Einsatzkräfte vor Ort haben die Entschärfung einer Weltkriegsbombe im Berliner Ortsteil Prenzlauer Berg am Freitagmorgen abgeschlossen. Ein Sperrkreis von 500 Metern wurde zuvor eingerichtet. Die betroffenen Anwohner, die am späten Vorabend ihre Häuser verlassen mussten, konnten am frühen Freitagmorgen zurück in ihre Wohnungen, teilte die Polizei mit. Bei Bauarbeiten in Berlin-Prenzlauer Berg war am Donnerstag die Weltkriegsbombe gefunden worden. Wie die Polizei Berlin auf Twitter schrieb, wog der Fund in der Kniprodestraße rund 500 Kilogramm.

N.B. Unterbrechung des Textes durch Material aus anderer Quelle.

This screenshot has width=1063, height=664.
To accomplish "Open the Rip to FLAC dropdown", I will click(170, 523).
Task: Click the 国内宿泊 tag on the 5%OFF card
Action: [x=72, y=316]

Gemeldet waren im Sperrkreis etwa 9000 Menschen. Menschen, die keine andere Unterkunft für die Nacht fanden, konnten die Notunterkunft im Velodrom nutzen, hieß es. Menschen mit Corona sollten gesondert untergebracht werden. Das Deutsche Rote Kreuz betreute nach eigenen Angaben etwa 500 Menschen in der Nacht im Velodrom, einer großen Veranstaltungshalle.

Wie das Verkehrsinformationszentrum Berlin (VIZ) am Freitag mitteilt, sind die Sperrungen aufgehoben.